• _Do this_:
Please recast everything from the line containing "Where should I click to: Click the" down to the line containing "Given: Click Get" in the records below as a numbered list, leaving out blank lines.

• _Record list_:

**********

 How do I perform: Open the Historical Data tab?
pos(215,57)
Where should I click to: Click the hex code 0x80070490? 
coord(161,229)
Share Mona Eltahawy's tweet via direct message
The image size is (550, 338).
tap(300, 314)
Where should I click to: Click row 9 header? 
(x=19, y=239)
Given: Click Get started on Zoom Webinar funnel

**********

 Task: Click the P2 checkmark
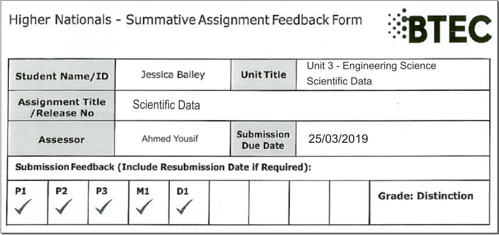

**********

• _Result for this exercise_:
1. Where should I click to: Click the hex code 0x80070490? 
2. coord(161,229)
3. Share Mona Eltahawy's tweet via direct message
4. The image size is (550, 338).
5. tap(300, 314)
6. Where should I click to: Click row 9 header? 
7. (x=19, y=239)
8. Given: Click Get started on Zoom Webinar funnel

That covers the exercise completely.